Amour, désespoir et musique
Festival de Pâques 2019. Grand Théâtre de Provence, Aix en Provence le 16 avril 2019
Le Concert d’Astrée. Direction, Emmanuelle Haïm
Soprano, Sandrine Piau ; contre-ténor, Tim Mead
Georg Friedrich Haendel, airs et duos.
Extraits de Rodelinda, Tamerlano, Aci, Galatea e Polifemo, Ariodante, Giulio Cesare, Orlando, Alcina et Concerto Grosso n°2 en Sib majeur.
Dès son entrée en scène, Emmanuelle Haïm, à la tête de l’orchestre du Concert d’Astrée qu’elle a fondé en 2000, s’adresse au public pour lui indiquer que « toutes et tous sont encore bouleversés par ce qui s’est passé hier, et que le concert de la soirée est dédié à Notre-Dame de Paris ». Les 21 musiciens de la formation sont donc réunis au Festival de Pâques d’Aix-en-Provence, étape de leur tournée « Desperate lovers » depuis Barcelone (le 6 avril), Genève, Lucerne, l’abbaye de Vaucelles, bientôt le Théâtre des Champs-Elysées à Paris (lendemain 17 avril), puis au mois de juin Vienne et Lille.
Dès l’ouverture suivie du menuet de Rodelinda, on entend un Haendel vif argent, léger, virtuose et dynamique, puis le contre-ténor britannique Tim Mead enchaîne, sans pause, avec l’air d’Andronico « Più d’una tigre altero » extrait de Tamerlano ; la voix passe avec un certain volume dans la salle, l’agilité est appréciable. Il y a 30 ans, la découverte de ce chanteur aurait été une véritable révélation, mais la concurrence dans la catégorie contre-ténor est depuis devenue tellement rude que cet artiste fait aujourd’hui figure d’excellent chanteur simplement, parmi tous ses confrères.

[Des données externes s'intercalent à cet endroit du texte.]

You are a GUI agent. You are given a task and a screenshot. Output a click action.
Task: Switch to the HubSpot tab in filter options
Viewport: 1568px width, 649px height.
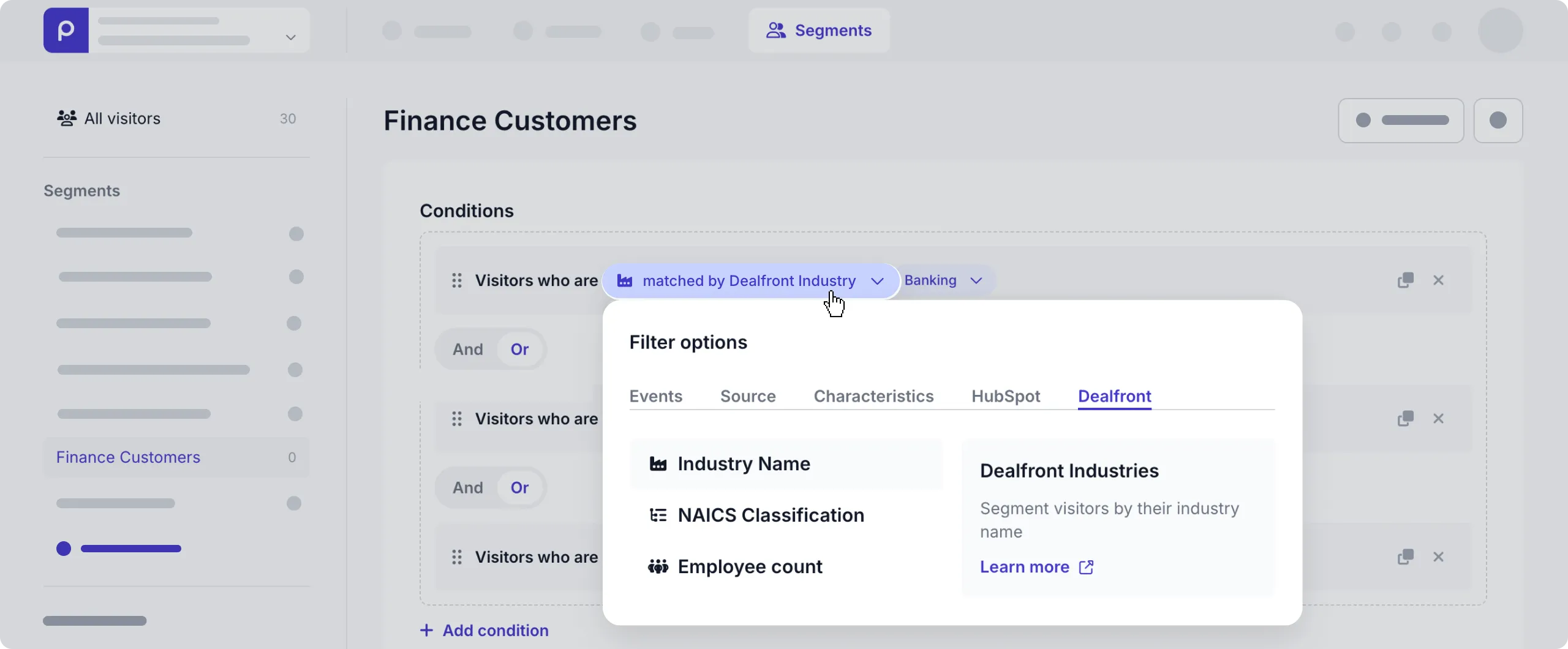click(x=1005, y=396)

La soprano Sandrine Piau apporte ensuite un supplément d’âme dans l’air d’Aci « Verso già l’alma col sangue », tiré d’Aci, Galatea e Polifemo : dans ce passage plaintif tirant vers le lamento, la musicalité est parfaite, les notes sont attaquées très précisément dans une ligne vocale particulièrement soignée, du grand art.
Vient s’intercaler ensuite un numéro uniquement instrumental, le Concerto Grosso n°2 opus 3 en Sib majeur, en 5 mouvements. Sous la battue tour à tour ample et saccadée d’Emmanuelle Haïm, les instrumentistes font montre d’une grande cohésion et d’un abattage certain, même si les tempi les plus rapides dans le premier mouvement posent des limites à la virtuosité des violons, tandis que le hautbois solo joue avec un grand délié.
L’alternance entre les deux solistes reprend avec le très difficile « Vivi, tiranno » de Rodelinda, où Tim Mead fait preuve de mordant sur les traits d’agilité, même si certains ressemblent un peu à des vocalises « mitraillettes », mais qui passent tout de même.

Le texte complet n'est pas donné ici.